MC: Are you also including the ionic catalysts in the gas phase cells?
If we accept the excess power he claims, the process must be different from the one he proposes.
MC: Why so? These solid fuel cells are a continuum with years of work in the electrolytic and gas phases. There are dozens of reports and papers supporting lthe reactions. Good calorimetry has been done iwth microwace excitation by Jonatan Phillips at the University of New Mexico. He was in town during ICCF-14 and slipped in to put up a poster on his calorimetric studies. In an early version of his reports there is a statement that the heat measured implied substantial conversion to H[1/4]. Philipps is currentlyas Distinguished Professor at the Farris center, supported by Los Alamos. He has a long association with Mills. I very strongly suggest that you contact him; he may be very helpful.

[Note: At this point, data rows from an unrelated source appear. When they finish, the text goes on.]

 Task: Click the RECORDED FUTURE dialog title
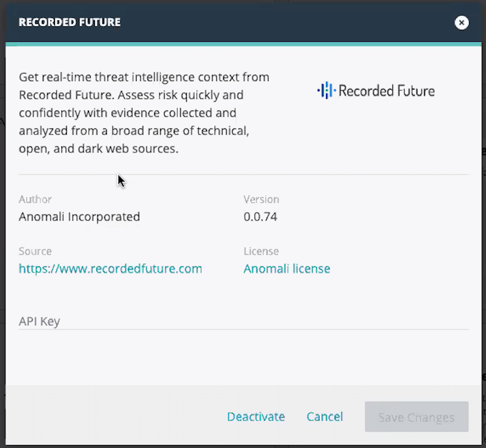coord(69,23)
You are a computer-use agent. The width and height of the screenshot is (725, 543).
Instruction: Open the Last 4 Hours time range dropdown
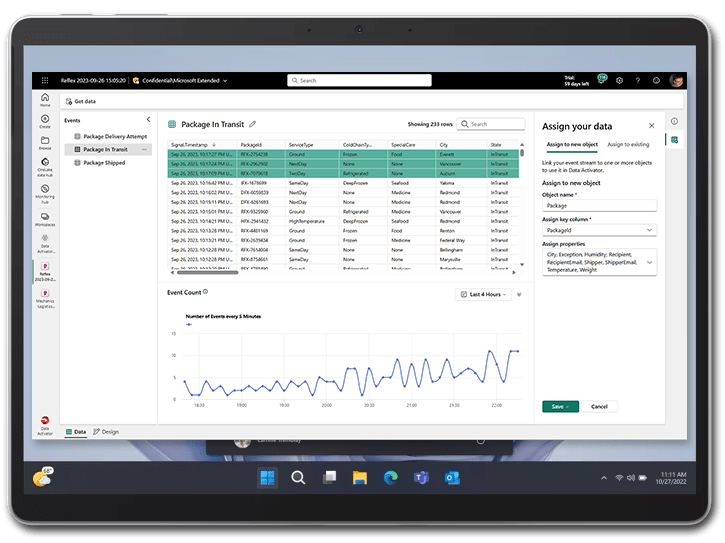483,294
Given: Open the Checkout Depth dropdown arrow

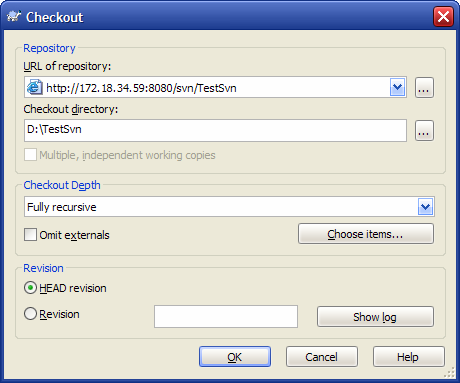Looking at the screenshot, I should (425, 207).
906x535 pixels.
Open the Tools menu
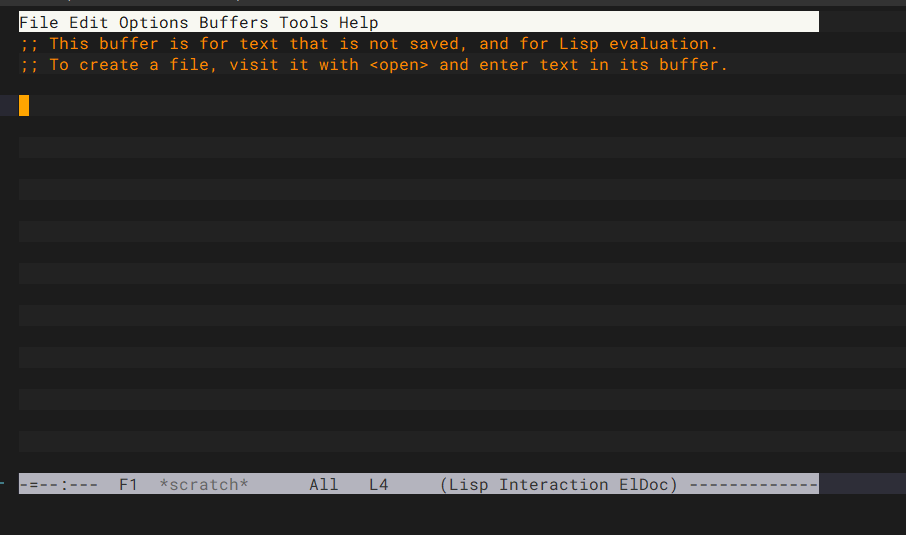303,22
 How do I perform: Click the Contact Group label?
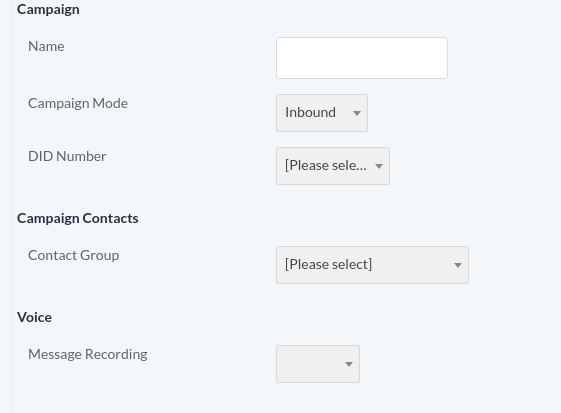pyautogui.click(x=73, y=256)
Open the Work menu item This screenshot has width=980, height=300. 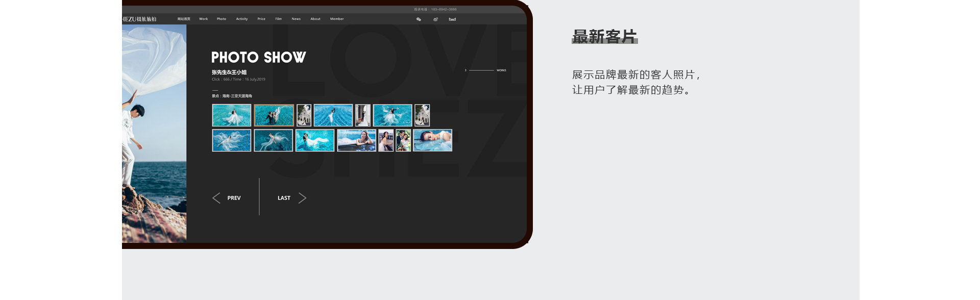click(x=203, y=19)

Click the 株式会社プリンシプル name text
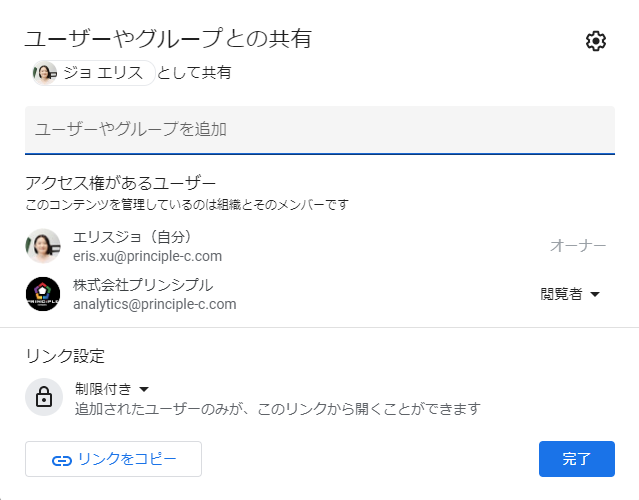143,285
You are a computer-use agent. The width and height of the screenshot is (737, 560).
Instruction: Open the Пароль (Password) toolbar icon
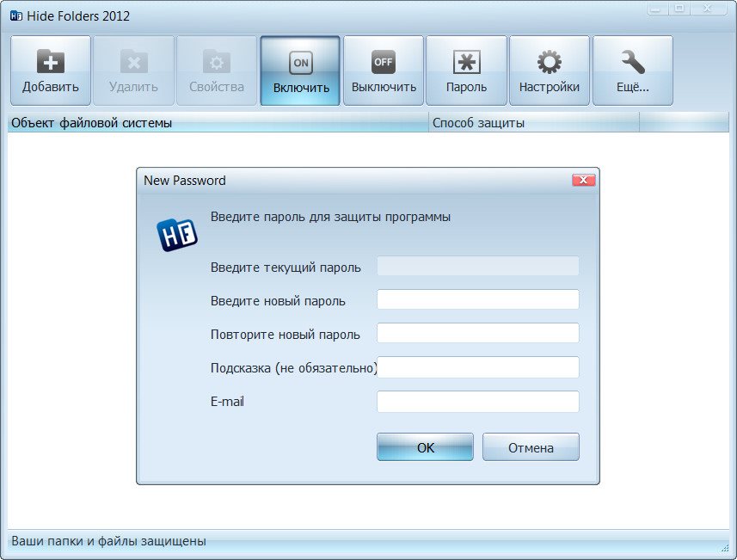466,62
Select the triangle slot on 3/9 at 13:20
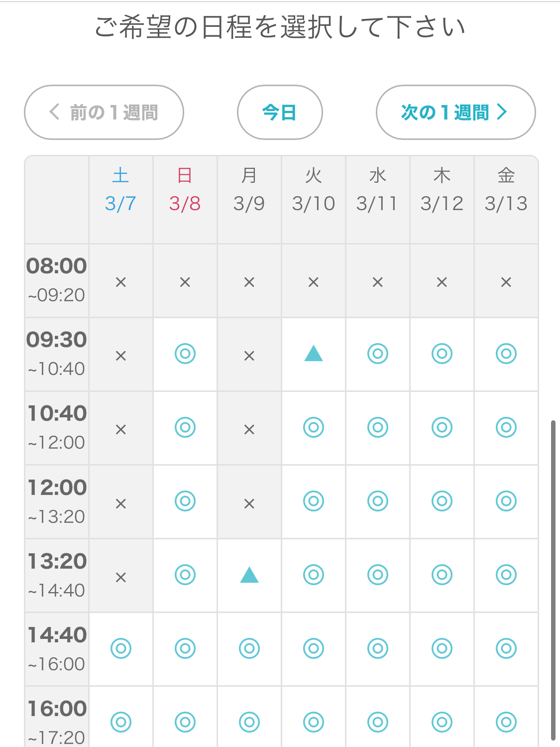Image resolution: width=560 pixels, height=747 pixels. [249, 575]
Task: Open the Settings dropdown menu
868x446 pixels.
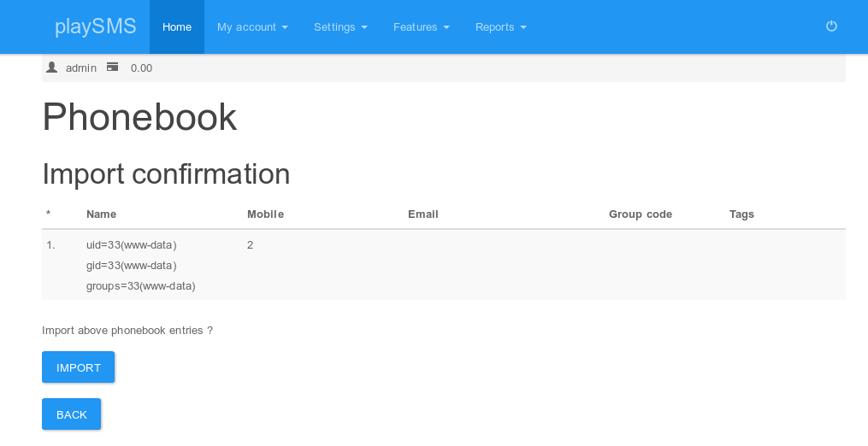Action: pyautogui.click(x=340, y=27)
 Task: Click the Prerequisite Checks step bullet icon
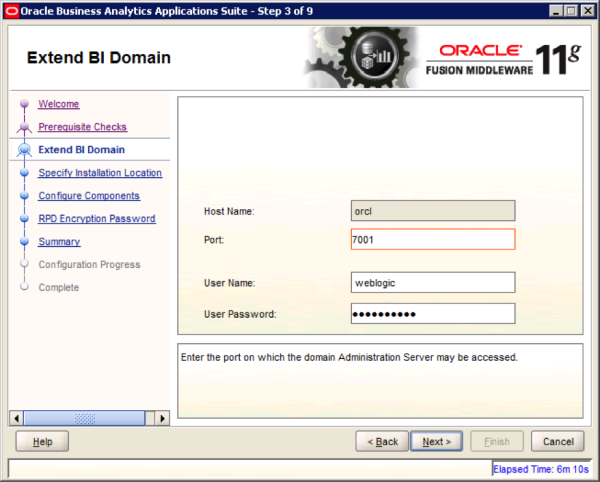point(24,128)
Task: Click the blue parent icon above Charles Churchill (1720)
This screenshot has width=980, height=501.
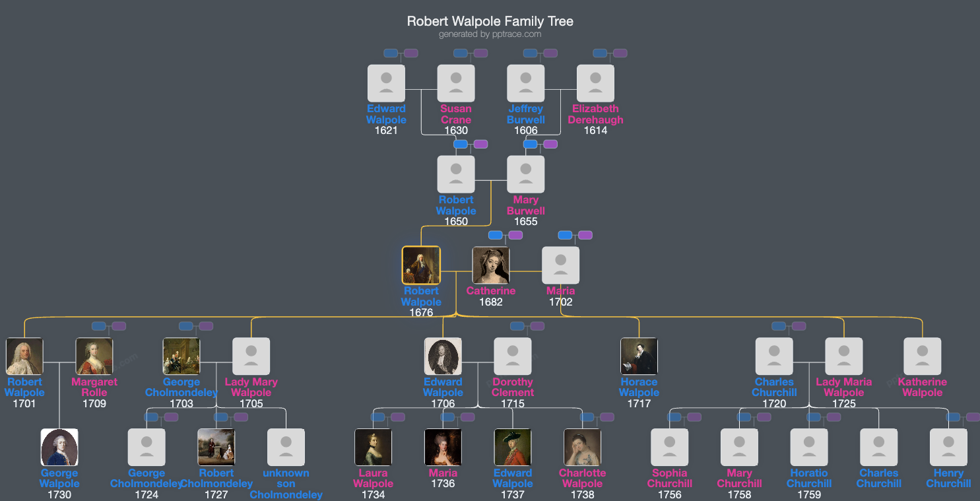Action: click(779, 325)
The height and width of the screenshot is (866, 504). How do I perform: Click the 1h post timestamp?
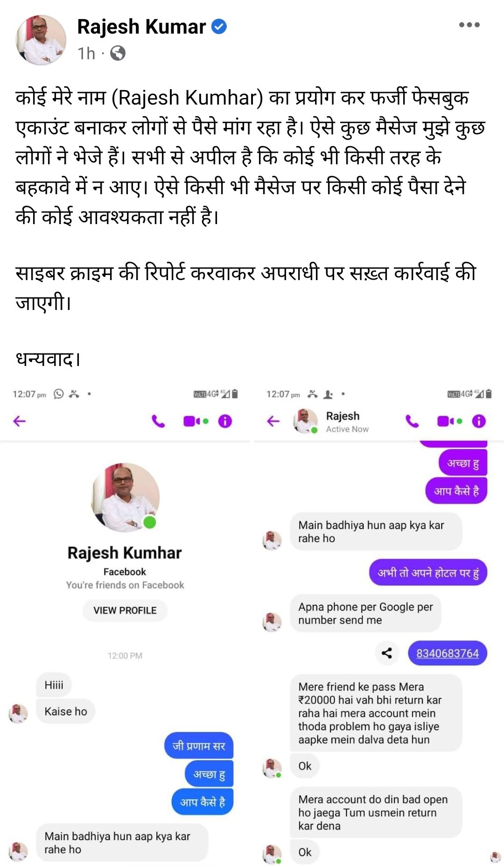click(x=86, y=53)
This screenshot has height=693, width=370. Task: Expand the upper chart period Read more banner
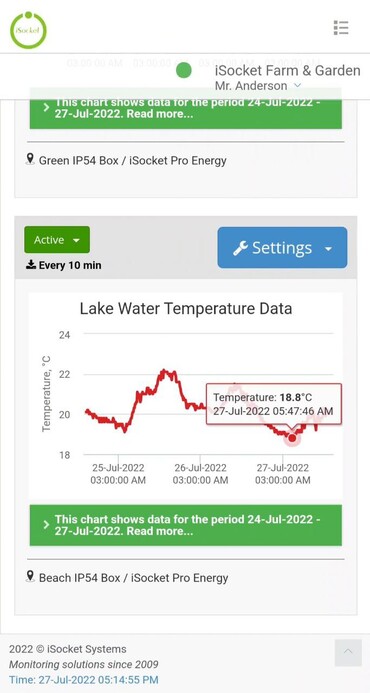(186, 109)
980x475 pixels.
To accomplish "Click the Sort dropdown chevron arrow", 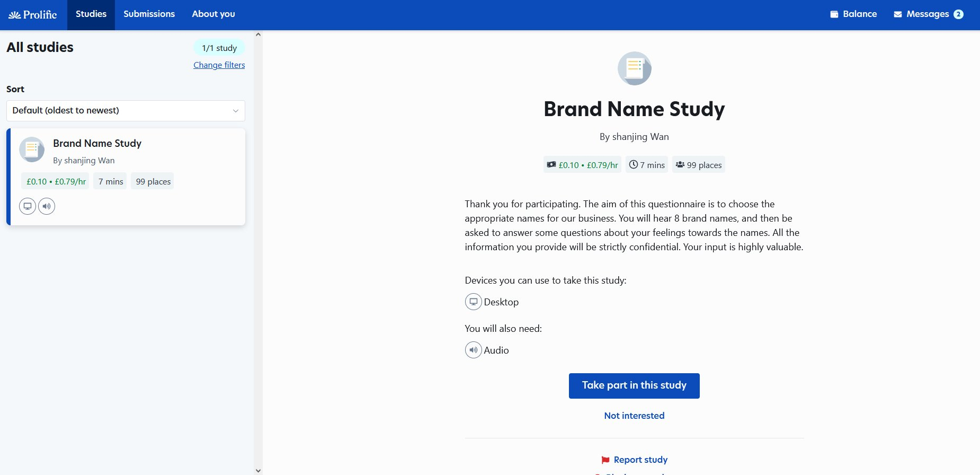I will (x=236, y=111).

This is important to me, because I'm trying
to identify the Mills catalyst that is making hydrinos in the CF process, which has similar restrictions.
MC: H and D atoms can autocatalyze in a three-body reaction because 2H+ provide the 27.2 energy for catalysis. Because it is a three-body reaction, the reaction density is low but favored by H and D rich environments such as the LENR environments. A reactions density too low for optical observation may yet be very intense on the particle-counting scene.
An assumption on his part
that is unrealistic and impossible does me no good in trying to use his method in this search. Therefore, I'm trying to understand what is actually happening in his cell because the hydrino process appears to be real under these conditions. Only his explanation makes no sense.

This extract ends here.